▶ Görev nasıl yapılır: Basit migren üzerine olan metne göre basit migrende ataklar klasik migrene oranla ne sıklıkta ortaya çıkar?

▶ Seçilen bölüm:
::::

Basit Migren Migrensel Nevarji Abdomen

Basit Migren, Kronik Migren, Migren Hakkında Bilgi

Basit migren de klasik migren kadar ağrılı ve ra­hatsız edicidir. Üstelik klasik migrene oranla ataklar daha sık ortaya çıkar ve atak başlangıcından önce hastanın gerekli önlemleri alabilmesine olanak sağlayan ön belirtilerde hemen hiç görülmez. Hastanın midesi bulanmaya başlar başlamaz, başağrısı da tüm şiddetiyle ortaya çıkar. Klasik migrende olduğu gi­bi, ağrının çıkış noktası bir gözün üstü ya da arkasıdır. Veya başın ardından hissedilir. Sonra başın bir yarısını tümüyle kaplar. Kimi durumlarda, her iki ya­rısını da etkisi altına alır. Mide bulantısı ve başağrısı bir arada seyreder. Bazen kusmanın etkisiyle yavaş­layan ağrılar, bedensel hareketler, eğilme, öksürme ve yine kusma ile tahrik edilerek şiddetlenebilir. Çün­kü bu tür hareketler sırasında baştaki kan miktarı yük­selmektedir.

::::

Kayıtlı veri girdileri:
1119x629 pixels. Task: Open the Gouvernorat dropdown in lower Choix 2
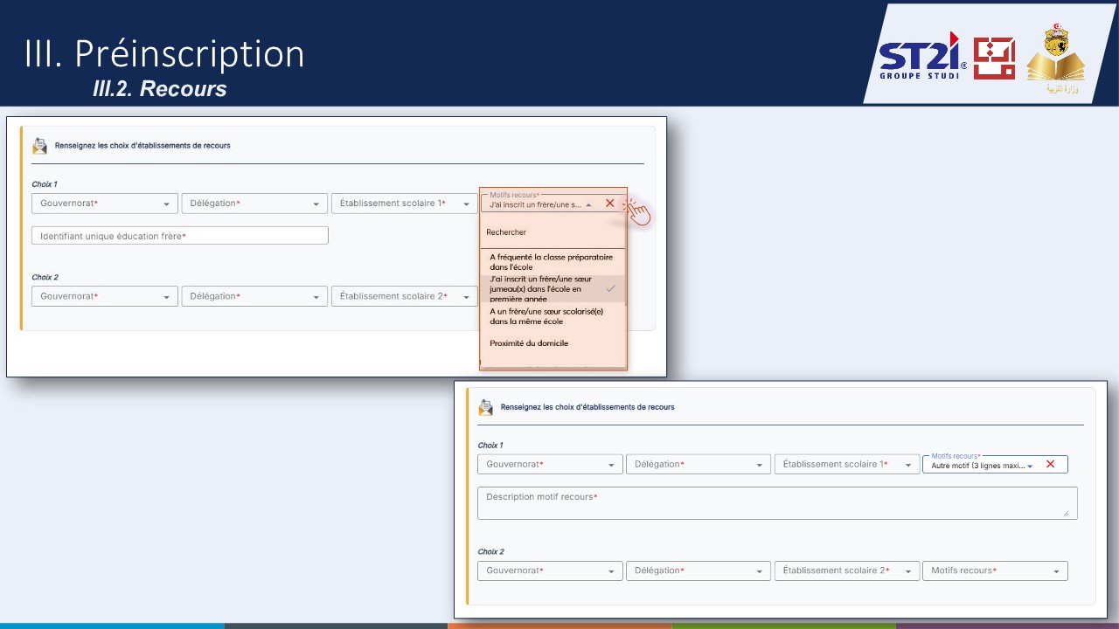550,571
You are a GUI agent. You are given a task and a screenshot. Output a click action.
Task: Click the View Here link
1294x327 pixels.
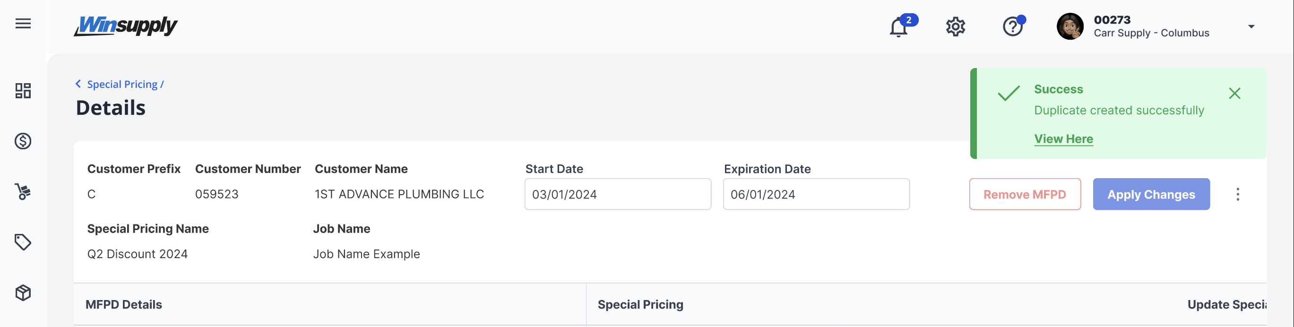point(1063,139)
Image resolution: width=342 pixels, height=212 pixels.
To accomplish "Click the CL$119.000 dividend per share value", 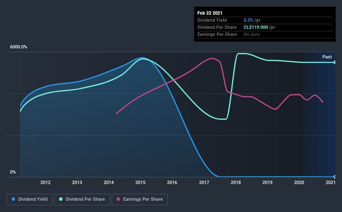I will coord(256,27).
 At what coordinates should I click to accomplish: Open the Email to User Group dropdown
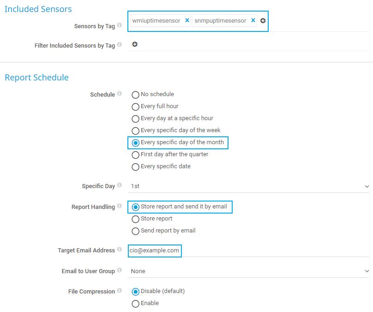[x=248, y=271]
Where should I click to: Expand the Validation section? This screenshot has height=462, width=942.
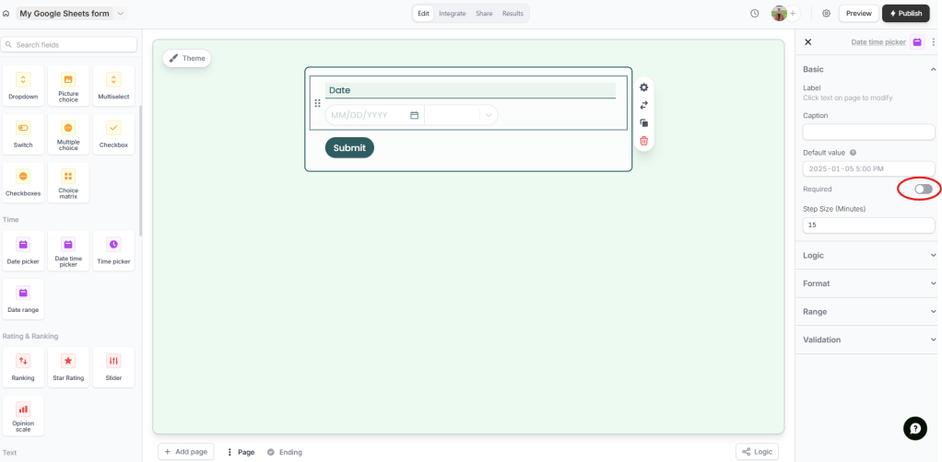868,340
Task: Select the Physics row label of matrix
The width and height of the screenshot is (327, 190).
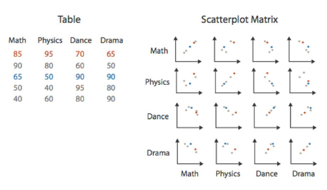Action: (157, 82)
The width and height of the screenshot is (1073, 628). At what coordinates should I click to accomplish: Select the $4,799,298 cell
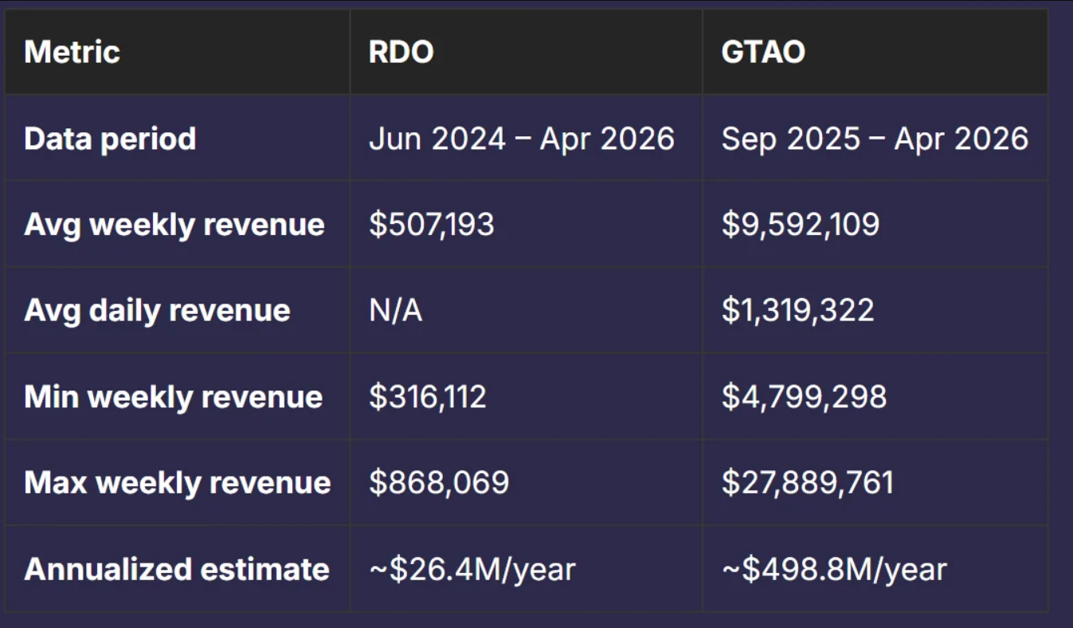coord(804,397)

::::

▶ Yazılı çözüm: Klasik migrene oranla daha sık ortaya çıkar.